>>>>>
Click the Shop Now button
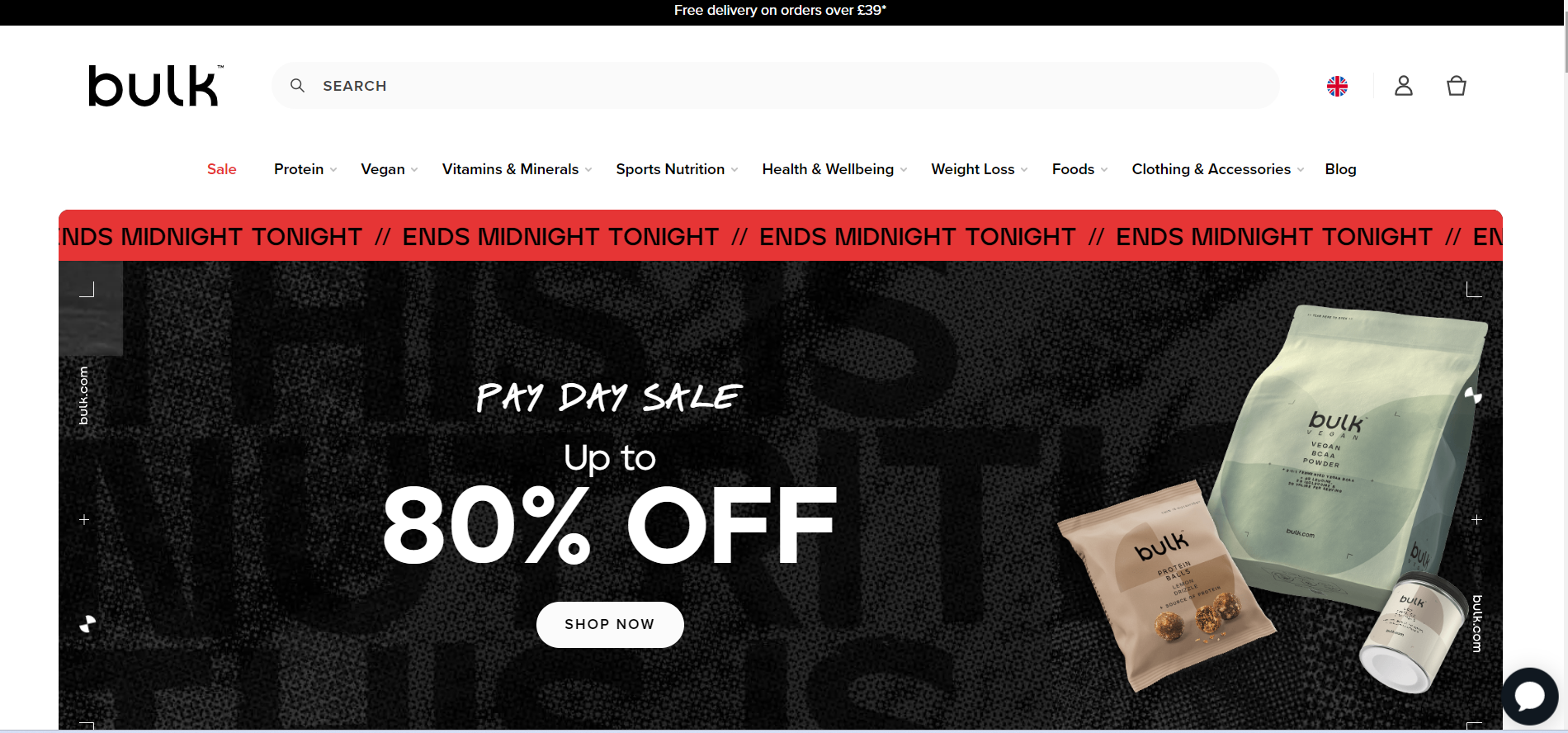 point(610,625)
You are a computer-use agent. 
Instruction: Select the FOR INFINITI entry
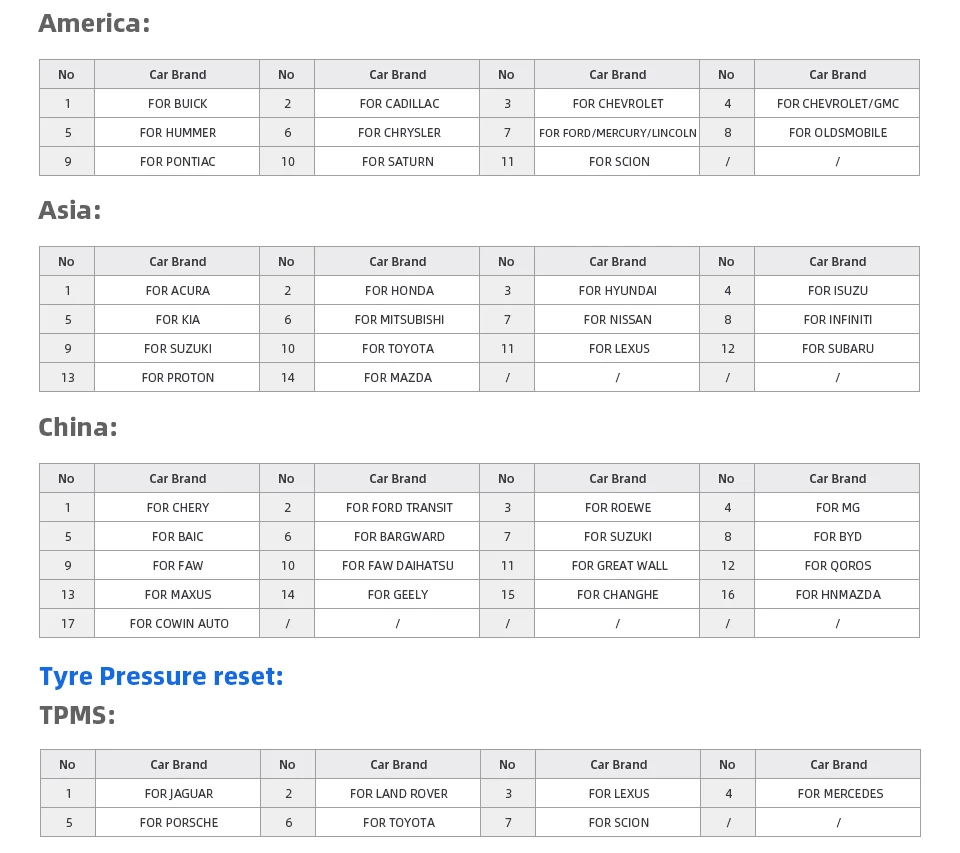pyautogui.click(x=837, y=319)
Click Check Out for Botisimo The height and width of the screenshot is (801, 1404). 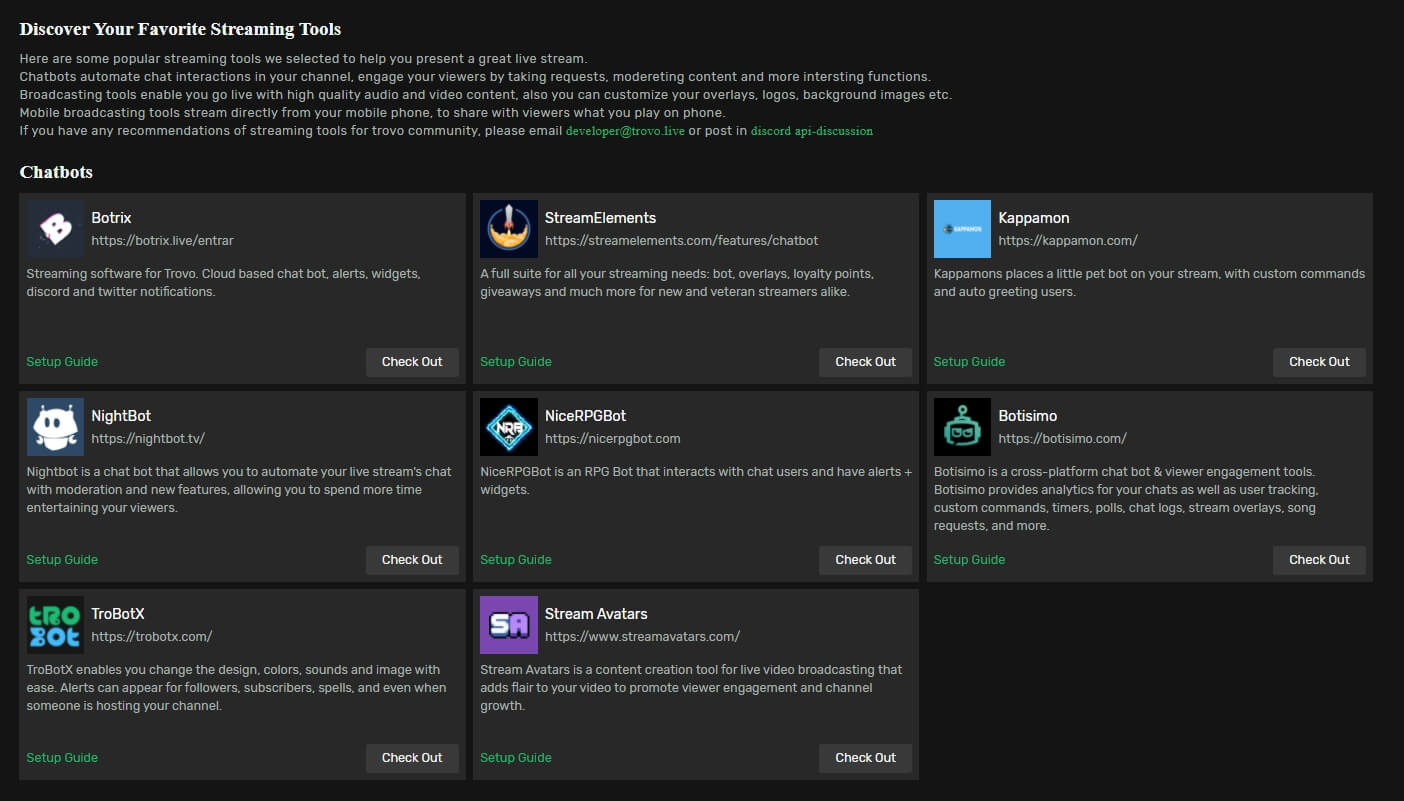point(1319,559)
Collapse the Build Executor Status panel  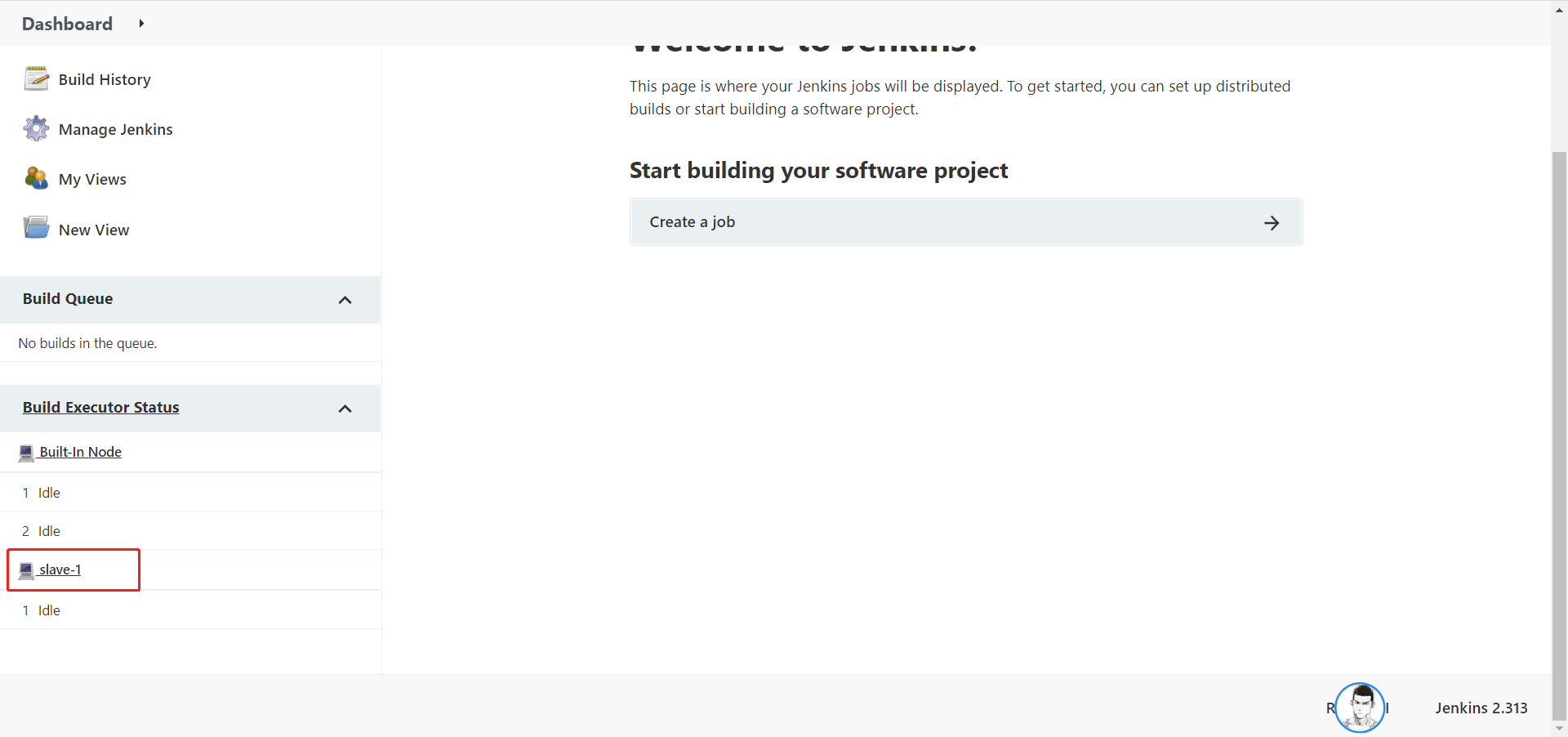[x=345, y=409]
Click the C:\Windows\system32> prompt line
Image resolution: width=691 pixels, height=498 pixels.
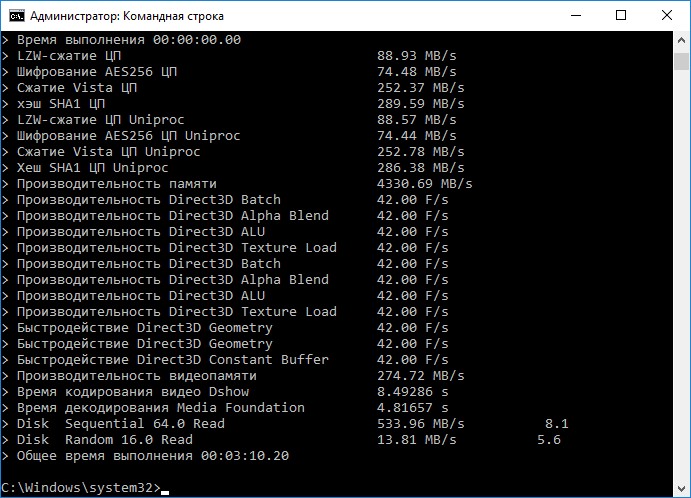pyautogui.click(x=85, y=488)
<<<<<
→ What is being asked: Set down the line containing "Image resolution: width=691" and every line after it up to the end of the material, exactly as written, but not the pictures.

→ Response to this task:
Image resolution: width=691 pixels, height=498 pixels.
pyautogui.click(x=85, y=488)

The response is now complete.